» ASSIGNMENT 1
In the passage on the Trump presidency below, which two cabinet secretaries are named as facing eviction?
» ASSIGNMENT 2
Write the paragraph that comes next in the passage on the Trump presidency below, picking up after its final sentence.

» PASSAGE FOR REVIEW
□ □ □ □ □ □ □

A house—and in some places there were neighborhoods full of such houses—would then be visited by trash-out crews, who’d haul away the garbage, cut the overgrown lawns and hedges, and change the locks to prep the place for sale, if anyone was still buying.

We are now entering the trash-out phase of the Trump presidency. An eviction notice has been served to the real estate mogul who somehow got the keys to the White House. Also facing eviction: his slumlord son-in-law and a host of officials who were directly implicated in causing or profiting off the housing crisis, including Treasury Secretary Steve Mnuchin and Commerce Secretary Wilbur Ross. And scores of other complicit crooks and moral goblins. 

Trump’s political eviction comes as some 35 million Americans imminently face real evictions, thanks to his negligent handling of the pandemic and Mitch McConnell’s refusal to pass a second round of stimulus. More people will be put into the streets, forced to rely on food banks, unable even to access shelters that have been closed to stop the spread of COVID. They cannot decamp to Mar-a-Lago, or Bedminster, or Doral, or Bedford, or Dubai, or Aberdeen. 

But such contrasts in fortune, or love of country, will not sway Trump from trashing the place. He’s never shown much interest in the job except for the pomp and the power to ether enemies on Twitter. He’s powered only by grievances, the epitome of a sore loser.

If it were only damage to America’s house that we need fear, we could accept that coda to this annus horribilis. The British looted and burned the building before, but soon the portrait of George Washington that Dolley Madison rescued was back in, the bullet holes and scorch were plastered and painted over, and the country survived.

□ □ □ □ □ □ □

(Pixel coordinate grounding data)
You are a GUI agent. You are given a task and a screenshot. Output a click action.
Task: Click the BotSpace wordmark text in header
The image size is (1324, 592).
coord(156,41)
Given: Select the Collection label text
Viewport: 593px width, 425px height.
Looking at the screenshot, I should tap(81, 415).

□ □ □ □ □ □ □

» YOUR RESPONSE 1
Treasury Secretary Steve Mnuchin and Commerce Secretary Wilbur Ross.

» YOUR RESPONSE 2
Mother Jones illustration; Getty

Trump has already trashed so many norms and laws and standards of decency that to confront what he might do now prompts both weariness and terror. Accelerate his family’s personal looting for sure. Hand out favors to contributors and flunkies, of course. Pardon more criminal toadies, racists, his family, maybe even himself. What will he do to punish political allies he feels let him down—to say nothing of the governors who stood up to him or the states that didn’t vote for him? Already he’s pushing people out. The chair of the Federal Energy Regulatory Commission was booted Thursday. On Friday evening, Trump fired Bonnie Glick from her post as deputy administrator of the US Agency for International Development, which helps global efforts to fight the pandemic. Why? “She was fired Friday because the White House would rather have its political allies in control of the agency than an establishment Republican with actual expertise and experience,” notes the Washington Post. On Monday, Trump “terminated” Defense Secretary Mark Esper by tweet; Esper had fallen out with the president for, among other things, disagreeing with Trump over using troops in a domestic law enforcement role, and being open to changing the renaming military bases that honor Confederate generals. “Who’s going to come in behind me?” Esper told the Military Times shortly before he was fired. “It’s going to be a real ‘yes man.’ And then God help us.”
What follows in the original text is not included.